A more common scenario would be to install two package brokers that perform aggregation. In this case, the problem is that the two package brokers will operate independently of each other. This means doubling the time to configure rules and update existing ones, not to mention the possible conflicts that may arise between existing and new rules. Profitap X2-Series Network Packet Brokers benefit from the ability to create 6,000 non-conflicting rules, so there can be no conflict between new and existing rules, keeping all rules in parallel with each other.
Managing as many as 192 TAP ports with a single network packet broker, makes installation and maintenance much easier.
In addition to port aggregation, NGNPBs have many interesting and very useful features, such as:
- Packet slicing - reduces the required bandwidth for security tools by removing unnecessary packet fragments.
- Load balancing - distributes the load among the available tools.

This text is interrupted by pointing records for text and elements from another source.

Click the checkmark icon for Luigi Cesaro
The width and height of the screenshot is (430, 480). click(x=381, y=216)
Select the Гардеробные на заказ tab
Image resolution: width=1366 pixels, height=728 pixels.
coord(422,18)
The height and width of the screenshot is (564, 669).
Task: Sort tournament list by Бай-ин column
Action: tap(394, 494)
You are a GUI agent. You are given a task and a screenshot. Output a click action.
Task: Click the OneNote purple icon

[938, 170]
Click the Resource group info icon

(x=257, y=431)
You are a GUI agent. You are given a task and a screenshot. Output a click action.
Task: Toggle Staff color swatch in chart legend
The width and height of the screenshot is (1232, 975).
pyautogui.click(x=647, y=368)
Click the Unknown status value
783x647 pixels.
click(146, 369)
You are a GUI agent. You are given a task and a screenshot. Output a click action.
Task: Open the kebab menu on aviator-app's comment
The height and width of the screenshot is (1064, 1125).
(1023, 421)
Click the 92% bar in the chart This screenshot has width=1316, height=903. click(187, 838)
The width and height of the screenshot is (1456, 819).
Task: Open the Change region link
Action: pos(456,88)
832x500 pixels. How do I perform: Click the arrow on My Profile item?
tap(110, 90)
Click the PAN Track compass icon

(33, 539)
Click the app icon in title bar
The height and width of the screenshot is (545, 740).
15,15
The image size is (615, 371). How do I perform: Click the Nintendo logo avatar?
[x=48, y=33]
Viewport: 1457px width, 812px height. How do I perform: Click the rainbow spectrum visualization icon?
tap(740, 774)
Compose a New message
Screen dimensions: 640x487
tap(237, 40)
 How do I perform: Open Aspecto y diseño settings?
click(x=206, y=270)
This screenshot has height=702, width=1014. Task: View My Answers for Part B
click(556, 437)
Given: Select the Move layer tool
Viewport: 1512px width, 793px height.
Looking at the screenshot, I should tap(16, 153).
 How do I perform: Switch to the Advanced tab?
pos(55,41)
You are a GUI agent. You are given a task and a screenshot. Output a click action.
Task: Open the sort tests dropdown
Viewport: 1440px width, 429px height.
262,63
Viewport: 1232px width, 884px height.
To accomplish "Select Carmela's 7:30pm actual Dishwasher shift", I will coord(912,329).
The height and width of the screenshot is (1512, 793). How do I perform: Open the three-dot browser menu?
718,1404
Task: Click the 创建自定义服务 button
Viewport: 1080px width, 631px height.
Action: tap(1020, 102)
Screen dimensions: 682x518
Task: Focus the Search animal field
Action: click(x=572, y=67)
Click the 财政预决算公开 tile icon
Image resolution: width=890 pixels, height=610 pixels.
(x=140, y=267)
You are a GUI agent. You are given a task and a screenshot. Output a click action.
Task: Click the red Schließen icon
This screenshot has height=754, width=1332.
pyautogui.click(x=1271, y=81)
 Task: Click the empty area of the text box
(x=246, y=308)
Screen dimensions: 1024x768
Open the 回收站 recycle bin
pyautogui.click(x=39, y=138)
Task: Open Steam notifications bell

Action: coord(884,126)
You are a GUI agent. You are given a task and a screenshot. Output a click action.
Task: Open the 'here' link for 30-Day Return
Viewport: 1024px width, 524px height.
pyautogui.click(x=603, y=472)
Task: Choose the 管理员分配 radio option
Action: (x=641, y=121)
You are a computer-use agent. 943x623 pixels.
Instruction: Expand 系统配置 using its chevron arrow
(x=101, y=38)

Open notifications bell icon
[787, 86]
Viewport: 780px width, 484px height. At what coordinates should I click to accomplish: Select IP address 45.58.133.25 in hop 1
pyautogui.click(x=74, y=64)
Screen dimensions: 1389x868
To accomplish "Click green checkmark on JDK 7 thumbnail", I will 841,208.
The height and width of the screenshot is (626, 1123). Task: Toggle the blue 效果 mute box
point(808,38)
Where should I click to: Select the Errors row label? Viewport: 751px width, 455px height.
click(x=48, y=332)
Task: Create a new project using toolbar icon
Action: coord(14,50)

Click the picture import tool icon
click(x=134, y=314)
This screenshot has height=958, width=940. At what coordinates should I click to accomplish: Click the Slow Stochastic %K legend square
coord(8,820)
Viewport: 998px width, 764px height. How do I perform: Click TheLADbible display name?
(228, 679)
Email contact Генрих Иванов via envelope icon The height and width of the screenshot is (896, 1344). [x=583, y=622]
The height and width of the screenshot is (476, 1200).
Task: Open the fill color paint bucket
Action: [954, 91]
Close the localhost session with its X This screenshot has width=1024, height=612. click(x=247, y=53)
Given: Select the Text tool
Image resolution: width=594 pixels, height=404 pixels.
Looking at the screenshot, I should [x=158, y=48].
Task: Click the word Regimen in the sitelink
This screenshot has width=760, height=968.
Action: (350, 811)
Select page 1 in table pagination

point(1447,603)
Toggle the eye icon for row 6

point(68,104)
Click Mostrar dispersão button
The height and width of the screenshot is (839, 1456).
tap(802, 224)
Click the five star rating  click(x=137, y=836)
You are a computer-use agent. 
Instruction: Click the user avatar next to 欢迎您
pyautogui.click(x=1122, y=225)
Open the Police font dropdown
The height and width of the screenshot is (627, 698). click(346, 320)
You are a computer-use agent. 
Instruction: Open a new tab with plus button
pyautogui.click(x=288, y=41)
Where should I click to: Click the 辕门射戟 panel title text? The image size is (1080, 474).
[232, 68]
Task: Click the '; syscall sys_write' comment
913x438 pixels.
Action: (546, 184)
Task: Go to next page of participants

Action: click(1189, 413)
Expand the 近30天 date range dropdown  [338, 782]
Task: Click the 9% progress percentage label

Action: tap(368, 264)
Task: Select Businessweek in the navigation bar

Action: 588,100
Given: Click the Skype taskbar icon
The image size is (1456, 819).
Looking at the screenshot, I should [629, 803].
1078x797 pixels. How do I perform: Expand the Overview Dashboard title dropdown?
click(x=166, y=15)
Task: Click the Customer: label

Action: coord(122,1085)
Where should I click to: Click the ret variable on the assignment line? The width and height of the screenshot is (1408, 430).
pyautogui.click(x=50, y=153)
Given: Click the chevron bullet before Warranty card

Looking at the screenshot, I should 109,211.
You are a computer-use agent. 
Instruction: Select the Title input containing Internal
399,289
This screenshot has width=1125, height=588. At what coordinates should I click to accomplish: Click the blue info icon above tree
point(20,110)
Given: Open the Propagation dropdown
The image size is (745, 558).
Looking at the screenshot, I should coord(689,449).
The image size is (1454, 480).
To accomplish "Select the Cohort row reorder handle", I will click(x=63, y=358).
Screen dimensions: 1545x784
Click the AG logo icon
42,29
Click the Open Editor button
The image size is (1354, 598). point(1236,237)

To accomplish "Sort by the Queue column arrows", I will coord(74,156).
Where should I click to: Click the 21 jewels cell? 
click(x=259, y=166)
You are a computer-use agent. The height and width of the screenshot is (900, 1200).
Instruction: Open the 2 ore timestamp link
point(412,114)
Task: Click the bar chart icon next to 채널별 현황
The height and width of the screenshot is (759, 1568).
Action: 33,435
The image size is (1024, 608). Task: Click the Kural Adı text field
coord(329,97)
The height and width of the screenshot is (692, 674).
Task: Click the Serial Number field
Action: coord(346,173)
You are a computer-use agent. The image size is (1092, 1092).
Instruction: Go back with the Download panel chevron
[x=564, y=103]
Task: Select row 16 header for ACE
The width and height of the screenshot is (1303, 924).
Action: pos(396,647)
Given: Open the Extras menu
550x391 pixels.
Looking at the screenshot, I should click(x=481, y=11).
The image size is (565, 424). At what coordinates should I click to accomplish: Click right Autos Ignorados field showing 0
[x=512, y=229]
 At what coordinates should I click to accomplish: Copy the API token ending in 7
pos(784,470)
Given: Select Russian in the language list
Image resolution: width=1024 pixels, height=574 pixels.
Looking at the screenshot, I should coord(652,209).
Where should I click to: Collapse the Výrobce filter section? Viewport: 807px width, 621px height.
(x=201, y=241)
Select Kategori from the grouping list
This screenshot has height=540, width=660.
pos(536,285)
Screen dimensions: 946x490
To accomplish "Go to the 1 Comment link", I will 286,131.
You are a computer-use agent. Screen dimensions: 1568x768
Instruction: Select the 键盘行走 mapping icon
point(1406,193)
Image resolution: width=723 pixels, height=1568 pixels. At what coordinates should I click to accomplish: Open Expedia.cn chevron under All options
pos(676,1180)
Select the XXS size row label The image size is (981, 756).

Network Packet Brokers X2-Series: Customer Benefits
The solution offered by Profitap optimized the performance of the security tools involved. The cost of the project has also been significantly reduced due to the ability to perform aggregation and optimization of all traffic in a single network packet broker. The conflict-free operation of Profitap's X2 series network packet brokers also ensures that there can be no conflict between new and existing rules. This saves time configuring new rules when new tools and TAPs are added to the existing infrastructure. The main benefits of the solution are simplified cabling architecture, operational cost savings and ease of maintenance.
In particular:
- Optimized the performance of network analysis and security tools
- Remove blind spots from all network environments and gain access to integrated, cost-effective network monitoring, security and analytics
- Non-conflicting rules allow network engineers to easily add new tools and manage existing traffic flow without affecting the existing configuration.